『高地文明―「もう一つの四大文明」の発見』(山本 紀夫著、中公新書、2021年6月25日発行)

発行日前に読み終えたのだが、久しぶりに日本人の著者による面白い本だ。日本の中学や高校の教科書に載っている大河のほとりに生まれた四大文明メソポタミア、ナイル、インダス、黄河ーという概念がどのように出来上がったのか、という疑問から説き起こす。

この四つの文明はコムギに依存しているが、コムギはメソポタミア原産らしい。食物や動物を自力でドメスティケーションしたということを文明の条件とすると、ナイル、インダス、黄河文明は基本文明ではなく周辺文明ではないか、という。

それに対して、著者は高地文明―メキシコ高地、アンデス高地、チベット・ヒマラヤ、エチオピア高地で生まれた文明ーを主張する。

栽培植物の原産地としてソヴィエトの農学者ヴィヴァロフは七大センター説を出した。つまり、①熱帯南アジア、②東アジア、③南西アジア、④地中海沿岸、⑤アフリカ大陸、⑥北アメリカ(中央アメリカ)、⑦南アメリカアンデス地域である。
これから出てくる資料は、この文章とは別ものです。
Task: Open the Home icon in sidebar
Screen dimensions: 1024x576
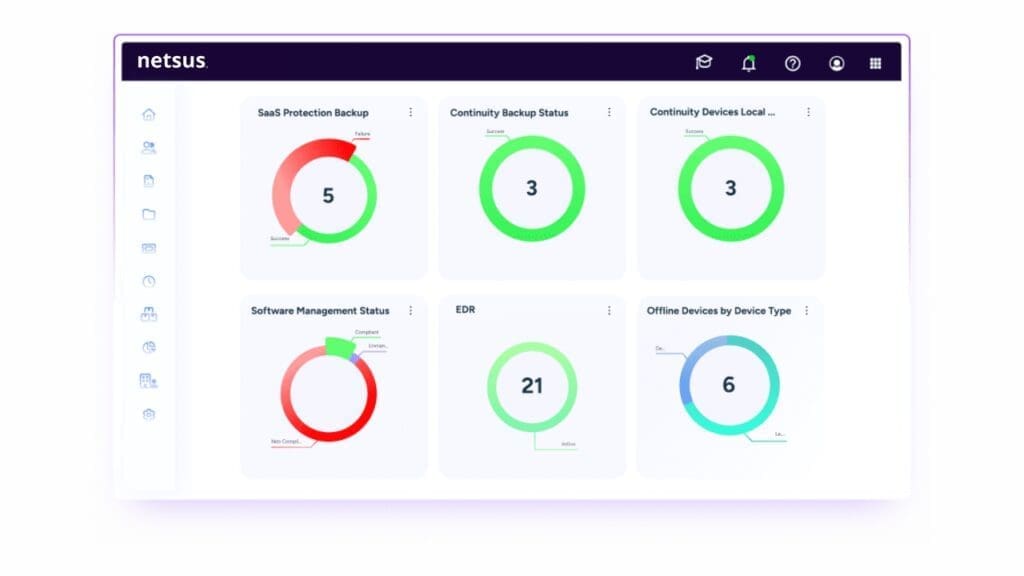Action: click(x=149, y=114)

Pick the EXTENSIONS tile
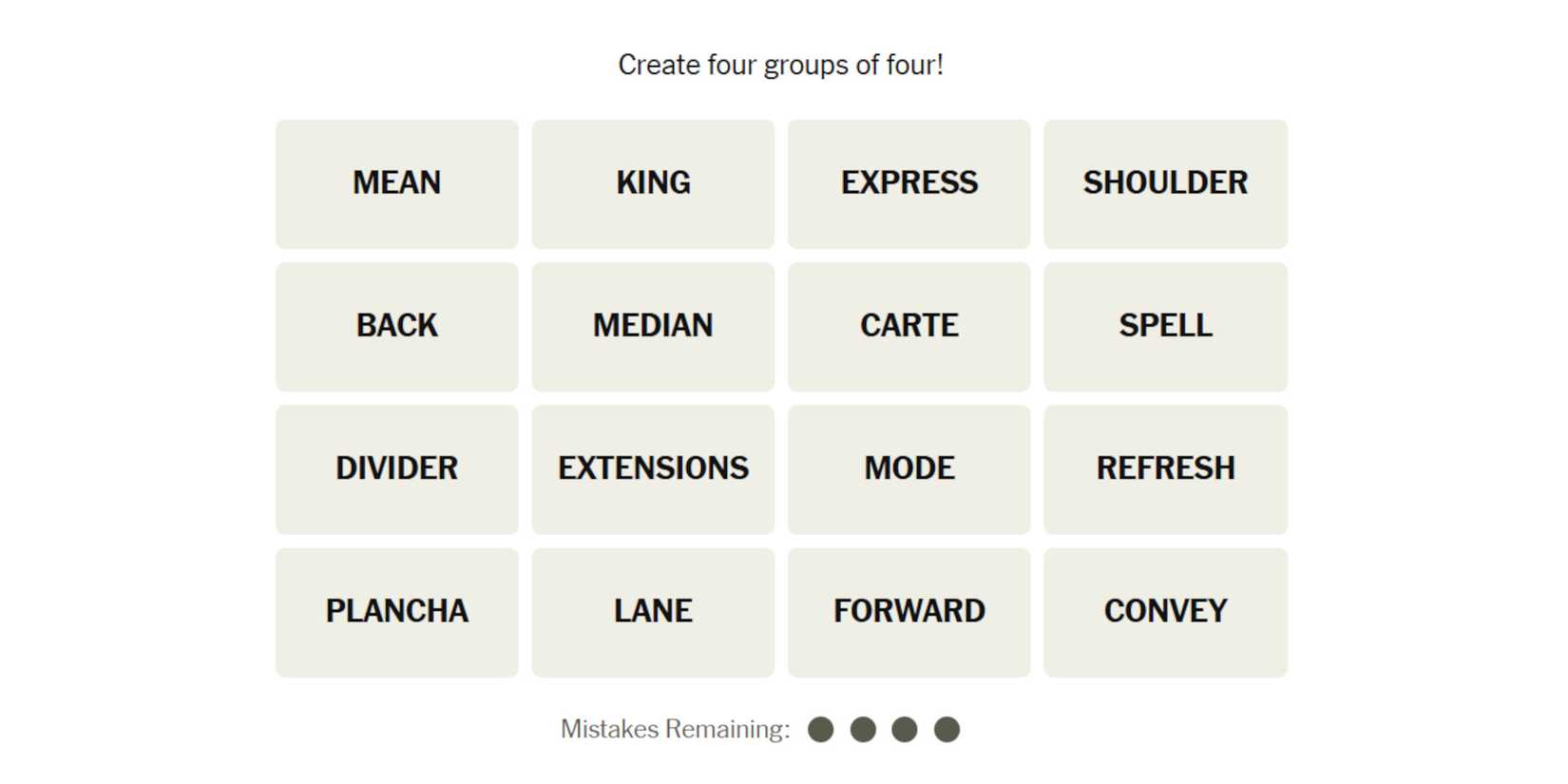tap(653, 468)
中央アメリカではトウモロコシ、インゲンマメ、カボチャ類、カカオなど。アンデス地域ではジャガイモ、オカ、オユコ、アユなどの塊茎類が生まれている。

熱帯でもラパスのような高度4千メートルの高地は年平均気温が8.8度とそれほど高くなく、年平均気温があまり変化しない。さらに高度が高くなると寒冷になる。高地は疫病も少ない健康地でもある。

メキシコのアナワクと呼ばれる中央高地ではテカワン河谷で紀元前1万年から1万年渡って人が住んでいたあとを発掘。野生植物から栽培植物が中心になる歴史が解明されている。5000年に渡って野生のテオシントからトウモロコシへの進化の過程もわかった。紀元前150年前からはテオティカワンが興隆した。スペイン人に1521年に滅ぼされたアステカ王国も起こったが、トウモロコシが貢献した。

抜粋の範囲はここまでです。